TASK ITEM => Using the text below on the economic outlook, decide whether each statement agrees with it: (a) Melbourne has entered a six-week lockdown; (b) Australian equity markets ended last week higher; (c) business confidence indices hit severe lows in March and April. Answer yes or no for each, quoting the deciding words.

READING TEXT =>
# # # # #
- Leading indicators in most of the developed nations and emerging markets have returned to relatively better levels, but a widespread lockdown remains a major risk to the economic outlook.
- With Melbourne going for a six-week shutdown, the start of third quarter has not been the same as many economists would have had considered in their forecast and outlook.
- Australian equity markets ended last week in red territory.
Economists are revising their outlook for the economy as Melbourne has entered a six-week lockdown. As a large and productive economic area, the shutdown of real economy in the city will likely have repercussions on the output of the country.
COVID 19 crisis is intensifying again as number of new cases continue to mount in several countries, but people have now somewhat accepted that they need to adjust their lifestyles and learn to live with the virus until there is a vaccine.
Recent results of leading indicators around the globe have been getting optimistic lately as economies continue to reopen. It has ensured that optimistic economists continue to pitch for a V-shaped recovery.
These leading indicators include PMIs of several nations and business confidence indices, which touched severe lows in the midst of lockdowns i.e. March and April. But this crisis also forced Governments to introduce policy reforms, which were augmented with monetary and fiscal measures.
# # # # #
LISTED RECORDS =>
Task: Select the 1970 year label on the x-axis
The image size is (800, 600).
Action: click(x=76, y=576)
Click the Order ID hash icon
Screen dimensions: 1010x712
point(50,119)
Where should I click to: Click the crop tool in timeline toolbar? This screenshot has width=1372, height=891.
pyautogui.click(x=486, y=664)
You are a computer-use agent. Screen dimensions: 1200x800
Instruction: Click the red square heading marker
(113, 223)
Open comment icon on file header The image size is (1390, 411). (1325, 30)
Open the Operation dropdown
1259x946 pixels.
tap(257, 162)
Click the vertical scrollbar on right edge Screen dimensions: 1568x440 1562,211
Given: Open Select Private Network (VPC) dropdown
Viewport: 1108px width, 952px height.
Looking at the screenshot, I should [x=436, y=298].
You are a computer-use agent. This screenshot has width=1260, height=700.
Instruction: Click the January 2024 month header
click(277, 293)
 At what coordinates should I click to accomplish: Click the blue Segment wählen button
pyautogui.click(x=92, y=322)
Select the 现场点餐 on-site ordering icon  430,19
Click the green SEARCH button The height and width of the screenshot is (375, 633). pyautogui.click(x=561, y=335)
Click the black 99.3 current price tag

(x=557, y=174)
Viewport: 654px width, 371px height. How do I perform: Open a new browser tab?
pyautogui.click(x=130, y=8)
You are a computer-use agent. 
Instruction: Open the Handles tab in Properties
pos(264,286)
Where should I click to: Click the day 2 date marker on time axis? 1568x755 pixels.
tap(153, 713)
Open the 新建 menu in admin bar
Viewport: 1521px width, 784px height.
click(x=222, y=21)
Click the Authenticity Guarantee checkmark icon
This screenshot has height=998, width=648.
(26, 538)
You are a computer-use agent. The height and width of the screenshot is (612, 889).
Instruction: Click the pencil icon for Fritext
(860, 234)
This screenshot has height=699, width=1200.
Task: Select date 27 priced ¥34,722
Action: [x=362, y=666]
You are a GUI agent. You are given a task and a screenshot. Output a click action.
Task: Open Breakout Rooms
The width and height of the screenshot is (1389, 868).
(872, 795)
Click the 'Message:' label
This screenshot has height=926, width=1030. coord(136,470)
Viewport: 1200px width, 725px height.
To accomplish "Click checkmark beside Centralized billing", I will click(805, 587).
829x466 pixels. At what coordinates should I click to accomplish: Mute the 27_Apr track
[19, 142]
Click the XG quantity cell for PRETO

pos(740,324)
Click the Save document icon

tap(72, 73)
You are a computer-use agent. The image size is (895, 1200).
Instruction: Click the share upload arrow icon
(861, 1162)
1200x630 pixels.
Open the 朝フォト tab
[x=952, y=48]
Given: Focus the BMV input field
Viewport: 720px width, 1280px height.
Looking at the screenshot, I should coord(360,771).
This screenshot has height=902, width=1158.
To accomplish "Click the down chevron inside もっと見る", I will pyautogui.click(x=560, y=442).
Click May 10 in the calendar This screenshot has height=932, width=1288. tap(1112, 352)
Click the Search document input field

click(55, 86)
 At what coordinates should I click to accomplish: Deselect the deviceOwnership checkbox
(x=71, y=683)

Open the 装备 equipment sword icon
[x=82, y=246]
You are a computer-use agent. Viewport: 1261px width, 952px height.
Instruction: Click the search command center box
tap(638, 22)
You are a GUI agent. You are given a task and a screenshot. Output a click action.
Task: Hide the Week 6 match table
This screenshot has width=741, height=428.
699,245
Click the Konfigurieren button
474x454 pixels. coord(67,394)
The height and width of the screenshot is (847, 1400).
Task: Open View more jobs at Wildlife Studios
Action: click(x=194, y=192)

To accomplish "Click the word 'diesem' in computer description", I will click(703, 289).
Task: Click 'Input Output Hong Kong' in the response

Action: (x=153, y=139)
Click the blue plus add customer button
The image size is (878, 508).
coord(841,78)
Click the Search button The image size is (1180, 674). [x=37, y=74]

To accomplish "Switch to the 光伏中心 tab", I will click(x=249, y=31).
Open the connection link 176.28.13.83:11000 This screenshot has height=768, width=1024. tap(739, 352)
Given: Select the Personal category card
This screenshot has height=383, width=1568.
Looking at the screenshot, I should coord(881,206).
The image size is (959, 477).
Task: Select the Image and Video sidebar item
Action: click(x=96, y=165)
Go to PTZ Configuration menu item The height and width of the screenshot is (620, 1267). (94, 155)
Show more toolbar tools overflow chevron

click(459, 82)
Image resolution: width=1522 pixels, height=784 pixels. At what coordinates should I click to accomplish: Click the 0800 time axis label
# # # # #
EXPECTED OUTPUT =>
(a) Yes: "Melbourne has entered a six-week lockdown"
(b) No: "Australian equity markets ended last week in red territory."
(c) Yes: "which touched severe lows in the midst of lockdowns i.e. March and April"